Task to carry out
Output every line of the following listing as a JSON list of strings, with one string per line and blank lines omitted. Leave the pictures out of the answer.

Records
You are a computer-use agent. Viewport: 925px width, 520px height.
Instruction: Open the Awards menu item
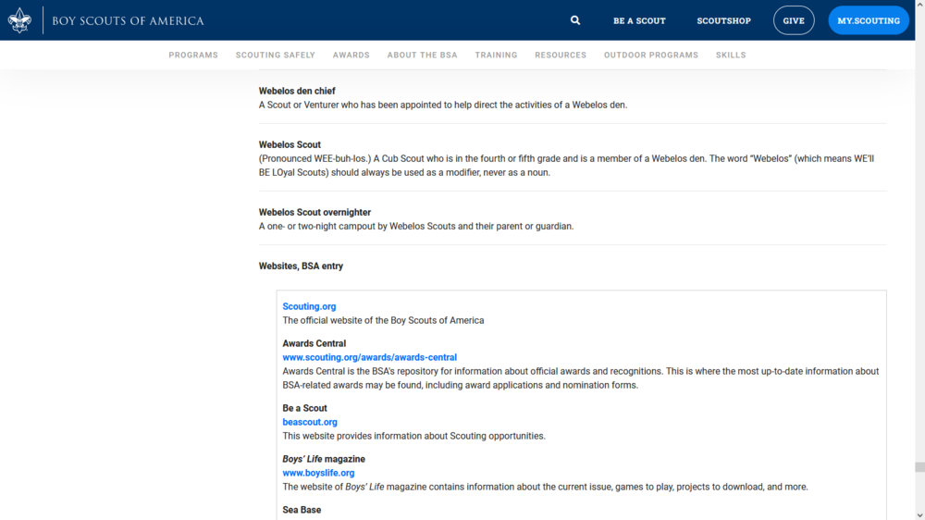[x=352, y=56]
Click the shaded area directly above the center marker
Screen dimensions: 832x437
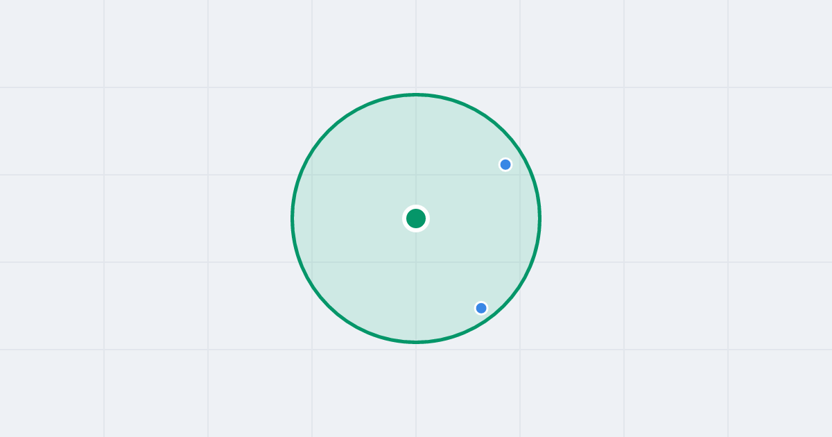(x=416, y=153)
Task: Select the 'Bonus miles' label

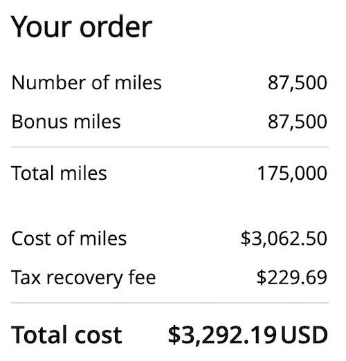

Task result
[
  "You are a computer-use agent. Viewport: 925px width, 520px height.",
  "Instruction: Open the Awards menu item",
  "[x=352, y=56]",
  "Click the shaded area directly above the center marker",
  "Screen dimensions: 832x437",
  "(x=416, y=153)",
  "Task: Select the 'Bonus miles' label"
]